Bio: Johanna Devaney is an assistant professor of music theory and cognition at The Ohio State University. Her research applies a range of interdisciplinary approaches to the study of musical performance, motivated by a desire to understand how performers mediate listeners’ experience of music. Her work on extracting and analyzing performance data, with a particular focus on intonation in the singing voice, integrates the fields of music theory, music perception and cognition, signal processing, and machine learning. She has released a number of the tools she has developed in the open-source Automatic Music Performance and Comparison Toolkit (www.ampact.org). Johanna completed her PhD at the Schulich School of Music of McGill University. She also holds an M.Phil. degree from Columbia University, as well as an MA from York University in Toronto. Before working at Ohio State, she was a postdoctoral scholar at the Center for New Music and Audio Technologies (CNMAT) at the University of California, Berkeley.

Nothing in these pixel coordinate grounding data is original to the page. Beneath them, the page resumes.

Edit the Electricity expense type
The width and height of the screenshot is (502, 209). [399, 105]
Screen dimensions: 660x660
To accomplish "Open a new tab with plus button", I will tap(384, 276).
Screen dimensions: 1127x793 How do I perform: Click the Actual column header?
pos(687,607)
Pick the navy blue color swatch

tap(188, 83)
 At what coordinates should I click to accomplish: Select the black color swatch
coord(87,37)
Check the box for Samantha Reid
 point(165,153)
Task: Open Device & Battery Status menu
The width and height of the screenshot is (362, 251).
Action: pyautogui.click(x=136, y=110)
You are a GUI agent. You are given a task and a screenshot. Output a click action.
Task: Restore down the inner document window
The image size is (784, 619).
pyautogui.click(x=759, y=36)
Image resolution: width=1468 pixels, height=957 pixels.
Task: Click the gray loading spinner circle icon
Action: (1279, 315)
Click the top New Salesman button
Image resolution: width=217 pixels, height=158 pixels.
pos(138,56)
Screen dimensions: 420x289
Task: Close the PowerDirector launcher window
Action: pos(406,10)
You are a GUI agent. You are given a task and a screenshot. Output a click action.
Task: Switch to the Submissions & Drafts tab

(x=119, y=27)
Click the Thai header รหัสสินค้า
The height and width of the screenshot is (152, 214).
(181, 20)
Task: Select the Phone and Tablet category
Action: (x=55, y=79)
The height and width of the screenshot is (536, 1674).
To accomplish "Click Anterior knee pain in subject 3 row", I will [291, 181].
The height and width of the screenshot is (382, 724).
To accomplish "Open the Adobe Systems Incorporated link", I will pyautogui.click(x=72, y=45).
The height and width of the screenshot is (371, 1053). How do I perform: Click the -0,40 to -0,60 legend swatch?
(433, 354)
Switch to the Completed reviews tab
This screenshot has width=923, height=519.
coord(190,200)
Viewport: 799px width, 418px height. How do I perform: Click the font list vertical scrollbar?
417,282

Second talk: Michael Mandel, on Strong models for understanding sounds in mixtures
Abstract: Human abilities to understand sounds in mixtures, for example, speech in noise, far outstrip current automatic approaches, despite recent technological breakthroughs. This talk presents two projects that use strong models of speech to begin to close this gap and discusses their implications for musical applications. The first project investigates the human ability to understand speech in noise using a new data-driven paradigm. By formulating intelligibility prediction as a classification problem, the model is able to learn the important spectro-temporal features of speech utterances from the results of listening test using real speech. It is also able to successfully generalize to new recordings of the same and similar words. The second project aims to reconstruct damaged or obscured speech similarly to the way humans might, by using a strong prior model. In this case, the prior model is a full large vocabulary continuous speech recognizer. Posed as an optimization problem, this system finds the latent clean speech features that minimize a combination of the distance to the reliable regions of the noisy observation and the negative log likelihood under the recognizer. It reduces both speech recognition errors and the distance between the estimated speech and the original clean speech.
Bio: Michael I Mandel earned his BSc in Computer Science from the Massachusetts Institute of Technology in 2004 and his MS and PhD with distinction in Electrical Engineering from Columbia University in 2006 and 2010 as a Fu Foundation School of Engineering and Applied Sciences Presidential Scholar. From 2009 to 2010 he was an FQRNT Postdoctoral Research Fellow in the Machine Learning laboratory at the Université de Montréal. From 2010 to 2012 he was an Algorithm Developer at Audience Inc, a company that has shipped over 350 million noise suppression chips for cell phones. He is currently a Research Scientist in Computer Science and Engineering at the Ohio State University where he recently received an Outstanding Undergraduate Research Mentor award. His research applies signal processing and machine learning to computational audition problems including source separation, robust speech recognition, and music classification and tagging.